Продолжите приведенный ниже отрывок из биографии Корнея Чуковского, начав сразу после его последнего предложения.

Предложенный отрывок:
********************

Корней Чуковский - читать онлайн книгу. Автор: Ирина Лукьянова cтр.№ 122

читать книги онлайн бесплатно
 
 

Онлайн книга - Корней Чуковский | Автор книги - Ирина Лукьянова

Cтраница 122
читать онлайн книги бесплатно

В конце 1958 года Чуковский писал в дневнике: когда закрылась «Всемирная литература», ему не на что было жить, и он пошел в издательство Клячко редактировать рукописи для «Библиотеки еврейских мемуаров». Предложил изобразить на марке издательства Ноя, «который видит радугу и простирает руки к голубю». Издательство назвали «Радуга». Затем в гостях у Клячко – на именинах его дочери – К. И. прочитал недавно написанные сказки «Мойдодыр» и «Тараканище».

"Не успел я закончить чтение, как он закричал, перебивая меня:

– Идьёт! Какой идьёт!

Я смутился.

– Это я себя называю идьётом! Ведь вот что нужно издавать в нашей «Радуге»! Дайте-ка мне ваши рукописи!"

Клячко, пишет К. И., выучил стихи наизусть, читал их даже парикмахерам, официантам, извозчикам. Он заказал иллюстрации Юрию Анненкову и Сергею Чехонину. «На основе этих двух маленьких книг возникло издательство „Радуга“, которое процвело и окрепло после того, как через несколько месяцев в нем по моему приглашению стал работать замечательный поэт С. Маршак».

«Мойдодыр» с тех пор переиздавался ежегодно (за исключением не самых лучших для Чуковского 1931–1932 годов, когда он едва не был выброшен из литературы вообще, и нескольких военных лет); «Тараканище» не выходило в свет с 1930-го по 1934-й – и тоже в войну. Похожие пробелы есть и в истории издания других детских книг К. И. – о причинах будет сказано ниже, в соответствующих главах.

Наладилось сотрудничество с издательством «Эпоха», где вышли «Книга об Александре Блоке», «Жена поэта», «Поэт и палач», «Некрасов как художник». Как пишет биограф К. И. Марианна Шаскольская, «Чуковский принял участие в организации детского отдела в издательстве „Эпоха“ и привлек к работе над иллюстрацией детских книг лучших художников».

«Эпоха» переиздала «Крокодила» и выпустила в свет его переводы английских сказок. Однако до настоящего литературного успеха было еще далеко. Чуковский продолжал трудиться, иногда уже просто по инерции, потому, что этот мотор нельзя было останавливать, – превозмогая работой любые обстоятельства.

Новую экономическую политику он встретил без радости, воспринимая ее как торжество всего самого враждебного: обывательской сытости, тупости, свинства, пьянства, чванства. Казалось, лучшее, что было в дореволюционной эпохе, ушло безвозвратно, а худшее, притихшее ненадолго, возродилось и торжествует там, где должна была воцариться новая, правильная, разумная и прекрасная жизнь, ради которой было принесено столько жертв. Нэп отпугнул и многих убежденных большевиков: рефреном разговоров, писем и предсмертных записок самоубийц звучало «за что боролись?». Лучшее воплощение этих настроений в русской прозе – пожалуй, «Гадюка» и «Голубые города» Алексея Толстого.

********************

Перечень данных:
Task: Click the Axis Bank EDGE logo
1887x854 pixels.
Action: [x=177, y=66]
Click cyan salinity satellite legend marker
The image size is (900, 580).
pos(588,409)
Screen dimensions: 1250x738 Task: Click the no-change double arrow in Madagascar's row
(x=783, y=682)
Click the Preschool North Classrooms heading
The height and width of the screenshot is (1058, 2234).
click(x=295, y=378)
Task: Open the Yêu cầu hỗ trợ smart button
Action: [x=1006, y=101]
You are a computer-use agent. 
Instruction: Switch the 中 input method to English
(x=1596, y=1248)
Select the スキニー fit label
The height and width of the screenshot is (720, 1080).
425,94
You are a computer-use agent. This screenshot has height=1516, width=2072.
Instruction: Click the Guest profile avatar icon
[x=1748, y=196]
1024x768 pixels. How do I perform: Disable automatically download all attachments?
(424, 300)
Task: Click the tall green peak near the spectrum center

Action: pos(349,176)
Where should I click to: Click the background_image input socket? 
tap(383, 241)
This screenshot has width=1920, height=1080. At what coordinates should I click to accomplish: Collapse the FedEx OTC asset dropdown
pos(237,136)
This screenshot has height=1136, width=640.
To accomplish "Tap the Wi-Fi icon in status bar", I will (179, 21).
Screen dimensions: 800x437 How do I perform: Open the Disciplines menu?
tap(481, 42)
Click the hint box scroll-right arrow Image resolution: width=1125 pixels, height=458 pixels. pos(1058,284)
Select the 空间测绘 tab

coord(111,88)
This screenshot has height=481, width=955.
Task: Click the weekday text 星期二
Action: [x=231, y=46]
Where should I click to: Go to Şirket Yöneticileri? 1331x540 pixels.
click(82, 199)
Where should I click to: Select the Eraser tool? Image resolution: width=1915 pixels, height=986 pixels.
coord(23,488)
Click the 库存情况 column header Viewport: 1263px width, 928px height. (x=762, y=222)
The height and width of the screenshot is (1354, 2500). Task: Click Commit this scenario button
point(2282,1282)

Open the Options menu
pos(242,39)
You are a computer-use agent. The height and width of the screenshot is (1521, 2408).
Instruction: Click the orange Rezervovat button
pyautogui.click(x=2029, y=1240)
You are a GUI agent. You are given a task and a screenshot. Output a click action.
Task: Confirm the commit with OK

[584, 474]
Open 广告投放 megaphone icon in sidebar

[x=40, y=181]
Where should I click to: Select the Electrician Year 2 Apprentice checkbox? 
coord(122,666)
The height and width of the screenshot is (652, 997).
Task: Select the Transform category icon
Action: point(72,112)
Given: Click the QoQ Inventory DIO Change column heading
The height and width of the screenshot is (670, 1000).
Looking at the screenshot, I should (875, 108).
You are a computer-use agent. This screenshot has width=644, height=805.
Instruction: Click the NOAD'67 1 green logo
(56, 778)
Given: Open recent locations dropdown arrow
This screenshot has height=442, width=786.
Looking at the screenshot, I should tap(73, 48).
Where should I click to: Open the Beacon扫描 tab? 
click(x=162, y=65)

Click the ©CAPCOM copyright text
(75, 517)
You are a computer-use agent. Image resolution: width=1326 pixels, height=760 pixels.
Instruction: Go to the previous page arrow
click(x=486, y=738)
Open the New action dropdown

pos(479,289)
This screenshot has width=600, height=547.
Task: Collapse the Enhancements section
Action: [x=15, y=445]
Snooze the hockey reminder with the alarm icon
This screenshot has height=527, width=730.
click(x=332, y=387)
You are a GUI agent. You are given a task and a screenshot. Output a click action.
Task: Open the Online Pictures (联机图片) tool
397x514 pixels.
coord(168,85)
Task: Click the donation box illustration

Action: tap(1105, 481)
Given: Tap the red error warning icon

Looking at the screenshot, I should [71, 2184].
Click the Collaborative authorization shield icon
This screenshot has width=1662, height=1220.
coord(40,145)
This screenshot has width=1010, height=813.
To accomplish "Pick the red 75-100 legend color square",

********************

Письменный ответ:
Те же мотивы постоянно встречаются в письмах и дневниках Чуковского 1922–1923 годов. Петроградскому библиотекарю Якову Гребенщикову он пишет: «Недавно, больной, я присел на ступеньки у какого-то крыльца и с сокрушением смотрел на тех новых страшных людей, которые проходили мимо. Новые люди: крепкозубые, крепкощекие, с грудастыми крепкими самками. (Хилые все умерли.) И в походке, и в жестах у них ощущалось одно: война кончилась, революция кончилась, давайте наслаждаться и делать детенышей. Я смотрел на них с каким-то восторгом испуга. Именно для этих людей – чтобы они могли так весело шагать по тротуарам, декабристы болтались на виселице, Нечаев заживо гнил на цепи, для них мы воевали с Германией, убили царя, совершили кровавейшую в мире революцию… Вот они идут: „Извиняюсь!“ – „Шикарная погода!“ – „Ничего подобного!“ – „Ну пока!“ И для того, чтобы эта с напудренным носом могла на своих репообразных ногах носить белые ажурные чулки, совершилось столько катастроф и геройств. Ни одного человечьего, задумчивого, тонкого лица, все топорно и бревенчато до крайности. Какие потные, какие сокрушительные! Я должен их любить, я люблю их, но, Боже, помоги моему нелюбию!»

Да точно ли пародия – письмо в «Руле»?

А вот впечатления от поездки в Москву осенью 1922 года: "Мужчины счастливы, что на свете есть карты, бега, вина и женщины; женщины с сладострастными, пьяными лицами прилипают грудями к оконным стеклам на Кузнецком, где шелка и бриллианты. Красивого женского мяса – целые вагоны на каждом шагу, – любовь к вещам и удовольствиям страшная, – танцы в таком фаворе, что я знаю семейства, где люди сходятся в 7 час. вечера и до 2 часов ночи не успевают чаю напиться, работают ногами без отдыху: Дикси, фокстрот, one step и хорошие люди, актеры, писатели. Все живут зоологией и физиологией – ходят по улицам желудки и половые органы и притворяются людьми. Психическая жизнь оскудела: в театрах стреляют, буффонят, увлекаются гротесками и проч. Но во всем этом есть одно превосходное качество: сила. Женщины дородны, у мужчин затылки дубовые. Вообще очень много дубовых людей, отличный матерьял для истории. Смотришь на этот дуб и совершенно спокоен за будущее: хорошо. Из дуба можно сделать все что угодно – и если из него сейчас не смастерить Достоевского, то для топорных работ это клад. (Нэп.)".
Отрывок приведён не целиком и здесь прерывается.